Sheep are important in Lesotho, because the country is famous for its beautiful Basotho blankets. Later back in the Sani backpacker lodge shop, I bought a book that tells the life story of one of the men who used to be a shepherd (Thabo Makoa), as narrated in his own words. It is not an easy life being a shepherd, the shepherds often start working when they are just boys in order to earn money for their families or their education. But he wrote that although it was a very hard life, he did enjoy the freedom of the mountains. The book is very interesting and I’d recommend it if you’d like to learn more about the lives of the Basotho shepherds. I think it would be nice if there were a way to maintain their culture while making their lives easier at the same time.
Our first stop on the tour was the highest pass in the area, the Kotesipola (or Black Mountain) Pass at 3240m. Our guide parked the jeep at the side of the road on a plateau and we stopped for a bite to eat. As I got out of the jeep and walked a short distance to look a the view, I felt a rush of dizziness. The altitude had hit me. It was the first time I had ever felt anything from altitude, though I’d been at 3000m before in Georgia. I realized it was probably because I was already pretty hungry and hadn’t drunk anything in a while, so I walked slowly over to a rock to sit down, drank a 500ml bottle of water, and ate the packed lunch. After that I felt better. The altitude hitting me had been a weird feeling though. First I’d felt giddy and then my lungs seemed to gasp for air. Drinking acclimatized me pretty quickly though. We went for a short walk afterwards, further up the mountain to a viewing point. I took care to walk slowly and everything was fine, soon I forgot about the altitude. The view of the surrounding mountains was great and I enjoyed checking out the mountain flowers.

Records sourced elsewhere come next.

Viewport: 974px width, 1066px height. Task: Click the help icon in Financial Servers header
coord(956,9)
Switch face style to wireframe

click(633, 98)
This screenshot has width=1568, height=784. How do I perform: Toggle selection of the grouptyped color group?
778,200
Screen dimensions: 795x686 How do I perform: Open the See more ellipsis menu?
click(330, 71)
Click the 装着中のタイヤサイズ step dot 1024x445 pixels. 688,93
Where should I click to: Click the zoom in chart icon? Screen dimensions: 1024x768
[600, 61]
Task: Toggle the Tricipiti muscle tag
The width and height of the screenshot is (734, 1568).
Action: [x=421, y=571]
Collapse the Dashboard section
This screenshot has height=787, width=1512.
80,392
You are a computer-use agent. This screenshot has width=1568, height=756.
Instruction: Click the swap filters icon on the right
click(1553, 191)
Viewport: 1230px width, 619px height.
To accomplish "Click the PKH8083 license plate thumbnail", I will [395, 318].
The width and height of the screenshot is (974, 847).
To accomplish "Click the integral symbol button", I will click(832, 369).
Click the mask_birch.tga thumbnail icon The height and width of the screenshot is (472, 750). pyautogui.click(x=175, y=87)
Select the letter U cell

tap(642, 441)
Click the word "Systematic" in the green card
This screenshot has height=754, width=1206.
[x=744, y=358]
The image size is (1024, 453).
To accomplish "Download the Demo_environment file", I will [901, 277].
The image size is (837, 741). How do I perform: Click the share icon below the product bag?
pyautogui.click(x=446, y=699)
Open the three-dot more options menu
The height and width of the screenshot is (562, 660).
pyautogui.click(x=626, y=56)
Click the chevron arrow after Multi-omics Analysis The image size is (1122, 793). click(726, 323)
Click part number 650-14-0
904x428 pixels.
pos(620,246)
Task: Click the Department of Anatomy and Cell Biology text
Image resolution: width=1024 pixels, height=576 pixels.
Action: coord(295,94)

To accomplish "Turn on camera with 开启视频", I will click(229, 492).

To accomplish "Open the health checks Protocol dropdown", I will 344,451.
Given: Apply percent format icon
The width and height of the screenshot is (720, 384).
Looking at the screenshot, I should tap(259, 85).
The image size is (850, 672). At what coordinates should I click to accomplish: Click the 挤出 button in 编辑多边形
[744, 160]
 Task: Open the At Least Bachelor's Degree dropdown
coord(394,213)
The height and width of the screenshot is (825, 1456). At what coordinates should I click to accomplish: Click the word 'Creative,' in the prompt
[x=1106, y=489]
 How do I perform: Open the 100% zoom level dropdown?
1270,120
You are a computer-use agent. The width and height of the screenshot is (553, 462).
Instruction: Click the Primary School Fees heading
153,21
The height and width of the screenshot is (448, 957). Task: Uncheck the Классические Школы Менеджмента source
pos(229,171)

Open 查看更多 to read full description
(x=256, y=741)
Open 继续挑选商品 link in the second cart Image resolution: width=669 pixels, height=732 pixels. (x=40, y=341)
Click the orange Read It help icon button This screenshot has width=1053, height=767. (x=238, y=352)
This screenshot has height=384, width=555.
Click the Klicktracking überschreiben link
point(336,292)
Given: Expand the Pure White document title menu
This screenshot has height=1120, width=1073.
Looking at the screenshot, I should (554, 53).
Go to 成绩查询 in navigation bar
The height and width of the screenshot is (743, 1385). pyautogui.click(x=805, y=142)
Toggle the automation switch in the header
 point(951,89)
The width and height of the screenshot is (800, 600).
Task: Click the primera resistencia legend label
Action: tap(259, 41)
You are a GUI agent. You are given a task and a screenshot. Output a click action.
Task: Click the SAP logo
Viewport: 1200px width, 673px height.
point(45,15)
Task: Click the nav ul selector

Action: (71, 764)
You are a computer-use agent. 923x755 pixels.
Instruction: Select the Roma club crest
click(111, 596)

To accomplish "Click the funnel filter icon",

After our walk to the top of the mountains, we drove back down to one of the villages. The houses in the villages are rondavels, made from stones and thatched roofs. There are no windows. Inside is a fire for heating and cooking. You might be surprised to learn that the floor is made from a smoothed mixture of sand and cow dung. This makes a very nice floor after it dries. Contrary to what you might expect, it doesn’t smell at all, after all, it is just processed grass, much like milk! The floor has to be redone every so often and our hostess had redone it recently, so it looked perfect. Our tour company had an arrangement with one of the ladies in the village, who showed us her home and let us taste some traditional baked bread and beer. We also learnt some things about Basotho culture, such as that when taking or giving something you should do it with your right hand.
After our village visit, our final stop was to the highest pub in Africa. I enjoyed a hot chocolate there (as it was pretty cool high up in the mountains) and my husband tried the local beer. As we sat there, it started pouring with rain. Like I said, the weather changes quickly in the mountains!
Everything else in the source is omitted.